### Exercise objective
Please print out the entries below unchanged and skip the images.

### Records shown

# # # # # # #

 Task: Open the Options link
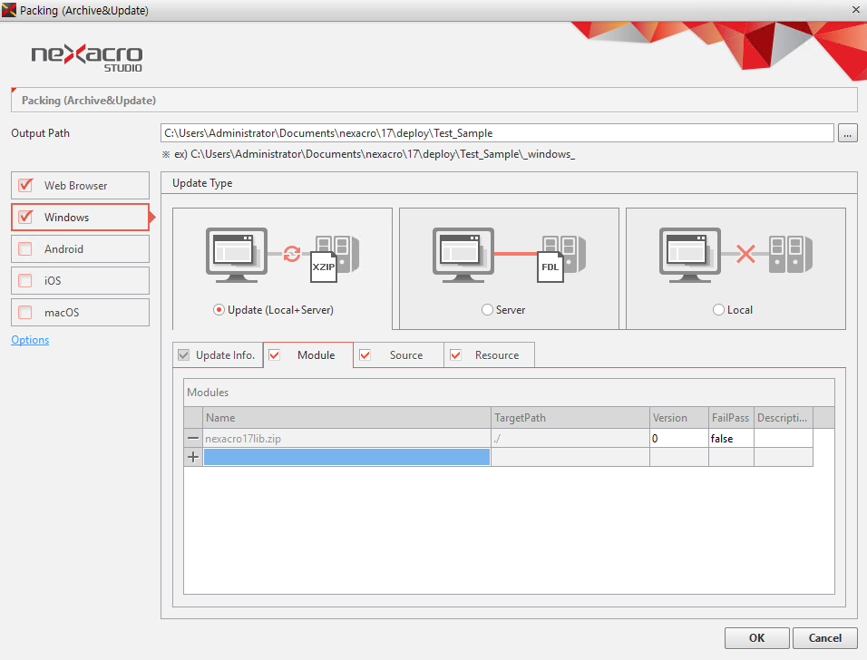30,340
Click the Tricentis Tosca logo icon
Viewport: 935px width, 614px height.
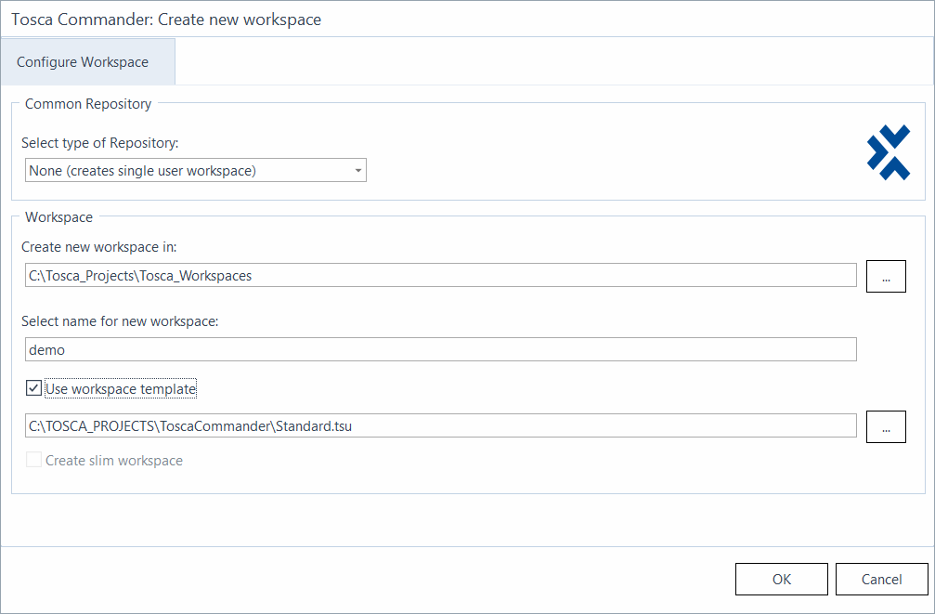point(889,152)
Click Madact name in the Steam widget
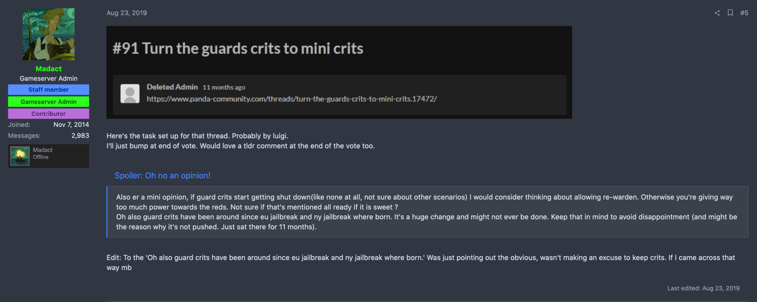 [x=43, y=150]
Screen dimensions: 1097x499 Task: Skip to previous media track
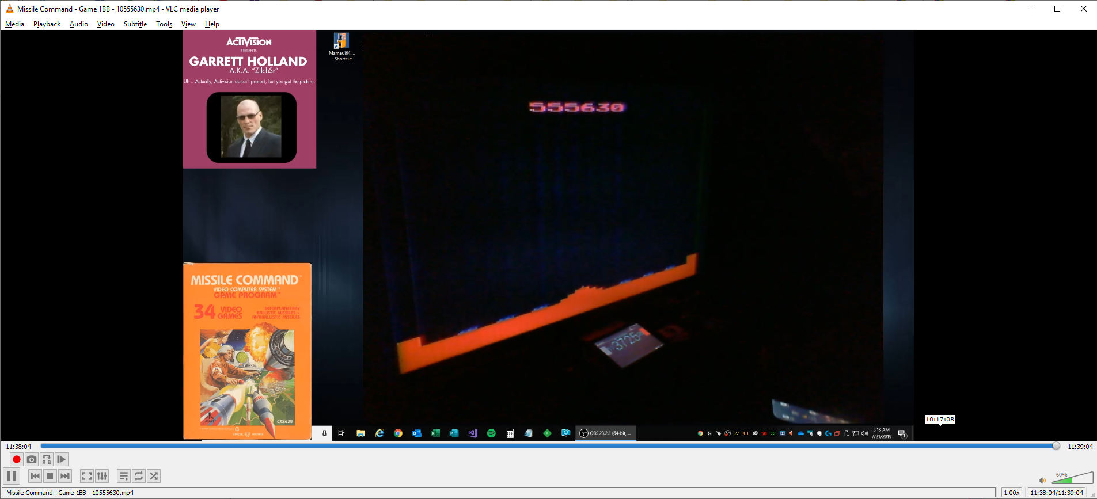click(x=35, y=476)
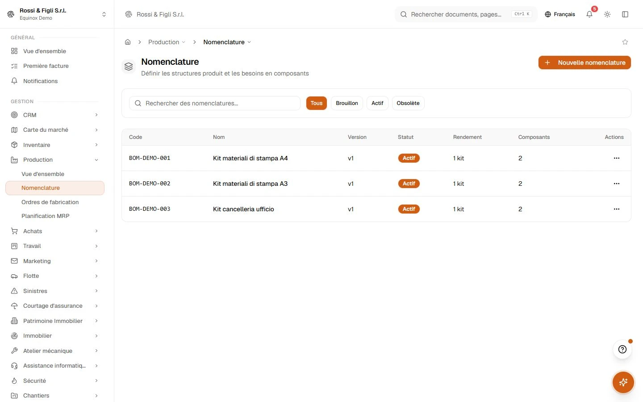Filter list by Brouillon status

pos(347,103)
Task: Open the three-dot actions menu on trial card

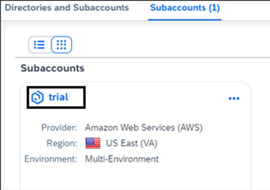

# # # # # # #

### Reply
 Task: Open the Options link
30,340
Click the Tricentis Tosca logo icon
Viewport: 935px width, 614px height.
point(889,152)
Click Madact name in the Steam widget
 [x=43, y=150]
Screen dimensions: 1097x499 Task: Skip to previous media track
click(x=35, y=476)
Filter list by Brouillon status

pos(347,103)
Task: Open the three-dot actions menu on trial card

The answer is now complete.